Document extract:
• • • • •

Vishal Gupta has invested in 2 debt funds & wants to know if there is a possibility of him losing his capital

I have invested Rs. 7.5 lakh in Birla Income Growth fund and Rs. 2.5 lakh in HDFC Income Fund (Dividend). I invested in them because my advisor suggested that I could get between 10-15 per cent in the next three months, with hardly any risk to my capital. But with recent decline I am quite alarmed. How do the next 3-6 months look to you? Do you see a possibility that I could lose my capital? Would you advise me to withdraw at some particular stage, even if I have to pay the exit load? If yes, what would that be?
-Vishal Gupta

The slew of measures recently taken by RBI is to combat the credit squeeze and to inject liquidity into the system. Although this has resulted in a rally in the prices of government bonds and this is attracting everybody towards gilts, this is not a time when the fixed-income market is operating normally. So, the debt market is heading towards volatile times in the near future.

• • • • •

Exercise prompt:
Can you continue the piece on Vishal Gupta's debt fund investments, picking up after its last sentence?

Data segment:
• • • • •

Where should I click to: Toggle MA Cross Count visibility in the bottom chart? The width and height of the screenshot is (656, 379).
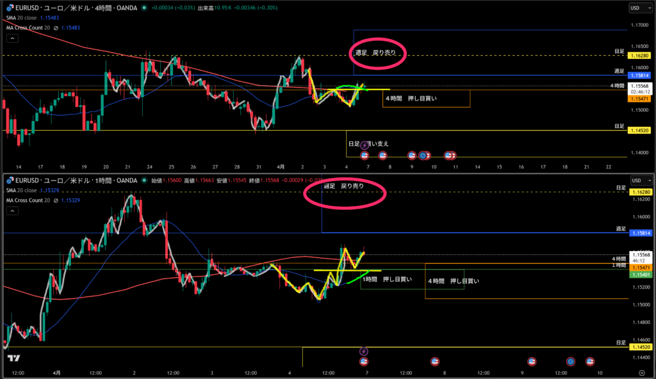pyautogui.click(x=56, y=200)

• • • • •

Response:
The above mentioned two funds held by you have given returns in excess of 10 per cent in the last three months. Softening interest rates is what has helped these funds. It is to be remembered that interest rates have been falling for quite some time now and may or may not continue to fall. But it is important to understand that the principal is not protected from losses. The value of the underlying instruments in a debt fund change with fluctuating interest rate. Hence, whether to remain invested in the funds or not would rest upon your willingness to cope with volatility.